**Word and element-pointing entries**
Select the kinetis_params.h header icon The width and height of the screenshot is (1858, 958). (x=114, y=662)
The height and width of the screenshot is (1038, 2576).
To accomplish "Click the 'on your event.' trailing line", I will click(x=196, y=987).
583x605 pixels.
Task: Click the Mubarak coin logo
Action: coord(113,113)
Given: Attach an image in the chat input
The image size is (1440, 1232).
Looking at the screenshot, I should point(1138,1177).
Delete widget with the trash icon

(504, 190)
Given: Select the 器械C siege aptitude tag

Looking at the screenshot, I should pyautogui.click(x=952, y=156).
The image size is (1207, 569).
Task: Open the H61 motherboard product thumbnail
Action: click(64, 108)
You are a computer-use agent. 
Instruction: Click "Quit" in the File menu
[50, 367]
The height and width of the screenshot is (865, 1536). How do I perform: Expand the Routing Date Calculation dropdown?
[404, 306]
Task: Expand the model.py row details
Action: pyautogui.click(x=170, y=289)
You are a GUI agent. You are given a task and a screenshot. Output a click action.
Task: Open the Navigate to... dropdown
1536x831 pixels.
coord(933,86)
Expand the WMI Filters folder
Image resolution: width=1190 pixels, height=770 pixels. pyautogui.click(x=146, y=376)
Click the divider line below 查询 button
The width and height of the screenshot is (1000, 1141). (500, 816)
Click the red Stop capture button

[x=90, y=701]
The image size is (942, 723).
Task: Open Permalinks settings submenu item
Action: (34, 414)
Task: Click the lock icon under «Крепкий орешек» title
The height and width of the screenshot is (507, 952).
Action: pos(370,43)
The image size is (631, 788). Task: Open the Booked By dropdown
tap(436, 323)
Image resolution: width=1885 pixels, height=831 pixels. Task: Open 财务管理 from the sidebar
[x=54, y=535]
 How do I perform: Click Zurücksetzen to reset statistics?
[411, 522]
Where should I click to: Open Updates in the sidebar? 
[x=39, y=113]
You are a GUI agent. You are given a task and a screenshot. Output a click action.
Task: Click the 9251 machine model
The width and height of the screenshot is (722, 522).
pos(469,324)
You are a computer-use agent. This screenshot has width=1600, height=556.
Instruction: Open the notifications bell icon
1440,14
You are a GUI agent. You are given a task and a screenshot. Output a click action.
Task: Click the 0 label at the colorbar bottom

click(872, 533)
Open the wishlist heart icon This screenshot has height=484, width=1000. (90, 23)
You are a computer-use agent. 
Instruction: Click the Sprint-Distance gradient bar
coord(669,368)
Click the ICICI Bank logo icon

**Task details**
Can you gather every line in the data above that contains the string "icon", matching its case exactly?

**Response to this task**
Select the kinetis_params.h header icon The width and height of the screenshot is (1858, 958). (x=114, y=662)
Delete widget with the trash icon
Task: Click the lock icon under «Крепкий орешек» title
Instruction: Open the notifications bell icon
Open the wishlist heart icon This screenshot has height=484, width=1000. (90, 23)
Click the ICICI Bank logo icon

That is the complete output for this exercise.